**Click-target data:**
--- START ---

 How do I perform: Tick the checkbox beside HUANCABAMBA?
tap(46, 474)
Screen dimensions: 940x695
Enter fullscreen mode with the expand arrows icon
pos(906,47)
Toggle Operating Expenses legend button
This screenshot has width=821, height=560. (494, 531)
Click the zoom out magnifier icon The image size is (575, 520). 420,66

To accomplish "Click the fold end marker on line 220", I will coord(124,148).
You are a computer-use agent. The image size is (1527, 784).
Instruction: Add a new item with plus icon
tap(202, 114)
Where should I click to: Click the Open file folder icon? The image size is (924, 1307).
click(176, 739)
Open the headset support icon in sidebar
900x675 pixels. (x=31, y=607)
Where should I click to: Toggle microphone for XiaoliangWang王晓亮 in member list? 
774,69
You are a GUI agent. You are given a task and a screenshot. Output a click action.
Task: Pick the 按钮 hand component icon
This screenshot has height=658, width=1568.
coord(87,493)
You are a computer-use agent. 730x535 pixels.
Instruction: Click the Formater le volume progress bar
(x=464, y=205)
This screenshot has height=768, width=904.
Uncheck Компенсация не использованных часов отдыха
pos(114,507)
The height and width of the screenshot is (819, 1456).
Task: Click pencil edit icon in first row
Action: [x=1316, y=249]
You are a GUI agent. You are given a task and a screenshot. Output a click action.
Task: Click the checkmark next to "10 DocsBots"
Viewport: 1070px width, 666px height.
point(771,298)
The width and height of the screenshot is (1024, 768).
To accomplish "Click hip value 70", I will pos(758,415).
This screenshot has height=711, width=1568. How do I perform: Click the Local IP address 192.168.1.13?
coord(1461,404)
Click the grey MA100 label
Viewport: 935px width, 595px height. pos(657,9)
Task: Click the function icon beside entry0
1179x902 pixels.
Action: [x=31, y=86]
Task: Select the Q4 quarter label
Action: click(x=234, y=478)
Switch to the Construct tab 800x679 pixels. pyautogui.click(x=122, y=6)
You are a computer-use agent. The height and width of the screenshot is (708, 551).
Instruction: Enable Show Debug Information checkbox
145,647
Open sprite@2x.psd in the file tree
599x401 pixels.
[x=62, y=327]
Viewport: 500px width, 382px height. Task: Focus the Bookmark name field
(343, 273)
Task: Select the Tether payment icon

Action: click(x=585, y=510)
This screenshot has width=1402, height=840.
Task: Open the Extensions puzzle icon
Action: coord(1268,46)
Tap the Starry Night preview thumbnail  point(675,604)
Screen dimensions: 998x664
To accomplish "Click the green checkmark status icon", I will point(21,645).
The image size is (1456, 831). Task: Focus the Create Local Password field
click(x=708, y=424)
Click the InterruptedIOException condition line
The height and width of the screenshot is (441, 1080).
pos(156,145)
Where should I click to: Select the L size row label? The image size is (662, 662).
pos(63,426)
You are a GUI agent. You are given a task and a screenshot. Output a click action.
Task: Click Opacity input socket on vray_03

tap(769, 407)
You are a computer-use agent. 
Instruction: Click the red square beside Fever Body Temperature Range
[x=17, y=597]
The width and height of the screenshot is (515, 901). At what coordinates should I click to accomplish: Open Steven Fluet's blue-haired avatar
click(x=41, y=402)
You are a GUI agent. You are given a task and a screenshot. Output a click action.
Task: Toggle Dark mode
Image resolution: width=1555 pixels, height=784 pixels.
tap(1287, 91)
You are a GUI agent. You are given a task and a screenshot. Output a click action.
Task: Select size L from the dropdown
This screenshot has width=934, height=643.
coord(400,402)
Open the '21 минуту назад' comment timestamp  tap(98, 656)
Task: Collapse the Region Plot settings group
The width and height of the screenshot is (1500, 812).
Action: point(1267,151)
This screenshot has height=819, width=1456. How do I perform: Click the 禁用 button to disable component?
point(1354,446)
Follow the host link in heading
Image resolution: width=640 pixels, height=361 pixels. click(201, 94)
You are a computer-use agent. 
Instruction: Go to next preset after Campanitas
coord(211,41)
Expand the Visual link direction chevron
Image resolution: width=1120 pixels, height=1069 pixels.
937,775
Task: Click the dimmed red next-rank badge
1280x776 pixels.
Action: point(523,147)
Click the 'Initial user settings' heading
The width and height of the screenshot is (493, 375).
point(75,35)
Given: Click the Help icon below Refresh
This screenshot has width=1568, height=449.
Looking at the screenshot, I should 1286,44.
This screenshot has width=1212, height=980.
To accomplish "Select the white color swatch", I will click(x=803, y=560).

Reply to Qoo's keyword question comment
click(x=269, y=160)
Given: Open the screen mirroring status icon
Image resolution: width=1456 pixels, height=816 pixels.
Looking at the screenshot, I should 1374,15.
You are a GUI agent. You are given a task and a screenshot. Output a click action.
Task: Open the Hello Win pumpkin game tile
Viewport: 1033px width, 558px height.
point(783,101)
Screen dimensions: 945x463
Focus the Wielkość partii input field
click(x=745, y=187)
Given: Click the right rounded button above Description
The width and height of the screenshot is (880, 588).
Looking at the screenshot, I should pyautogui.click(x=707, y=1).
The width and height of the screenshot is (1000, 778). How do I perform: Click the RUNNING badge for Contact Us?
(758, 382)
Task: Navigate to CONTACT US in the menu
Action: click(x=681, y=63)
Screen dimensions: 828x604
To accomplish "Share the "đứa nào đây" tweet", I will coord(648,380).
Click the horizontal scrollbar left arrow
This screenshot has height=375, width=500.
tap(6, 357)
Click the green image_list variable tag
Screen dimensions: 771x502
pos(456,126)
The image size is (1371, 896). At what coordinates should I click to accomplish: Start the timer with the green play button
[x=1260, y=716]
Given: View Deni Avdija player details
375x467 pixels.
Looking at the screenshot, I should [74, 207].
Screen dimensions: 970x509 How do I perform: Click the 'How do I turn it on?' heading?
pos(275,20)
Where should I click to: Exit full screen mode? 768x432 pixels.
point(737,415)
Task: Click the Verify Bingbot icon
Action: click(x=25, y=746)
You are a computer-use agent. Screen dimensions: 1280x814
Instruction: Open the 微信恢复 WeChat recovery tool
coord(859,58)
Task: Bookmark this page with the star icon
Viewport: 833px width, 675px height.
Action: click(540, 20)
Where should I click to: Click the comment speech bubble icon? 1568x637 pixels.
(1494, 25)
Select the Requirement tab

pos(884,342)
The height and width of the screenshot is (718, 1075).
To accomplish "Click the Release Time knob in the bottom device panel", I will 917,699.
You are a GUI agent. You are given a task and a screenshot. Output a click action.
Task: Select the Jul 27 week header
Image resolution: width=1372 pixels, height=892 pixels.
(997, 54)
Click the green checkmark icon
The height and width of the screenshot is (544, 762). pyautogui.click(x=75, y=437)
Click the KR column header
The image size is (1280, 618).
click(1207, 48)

--- END ---

**PROBLEM STATEMENT:**
Copy out the items starting at the line containing "Task: Click the dimmed red next-rank badge" and ending at the line containing "Looking at the screenshot, I should pyautogui.click(x=707, y=1).", swapping "pumpkin" for "witch" and leaving everything else as it is.

**FULL RESPONSE:**
Task: Click the dimmed red next-rank badge
1280x776 pixels.
Action: point(523,147)
Click the 'Initial user settings' heading
The width and height of the screenshot is (493, 375).
point(75,35)
Given: Click the Help icon below Refresh
This screenshot has width=1568, height=449.
Looking at the screenshot, I should 1286,44.
This screenshot has width=1212, height=980.
To accomplish "Select the white color swatch", I will click(x=803, y=560).

Reply to Qoo's keyword question comment
click(x=269, y=160)
Given: Open the screen mirroring status icon
Image resolution: width=1456 pixels, height=816 pixels.
Looking at the screenshot, I should 1374,15.
You are a GUI agent. You are given a task and a screenshot. Output a click action.
Task: Open the Hello Win witch game tile
Viewport: 1033px width, 558px height.
point(783,101)
Screen dimensions: 945x463
Focus the Wielkość partii input field
click(x=745, y=187)
Given: Click the right rounded button above Description
The width and height of the screenshot is (880, 588).
Looking at the screenshot, I should pyautogui.click(x=707, y=1).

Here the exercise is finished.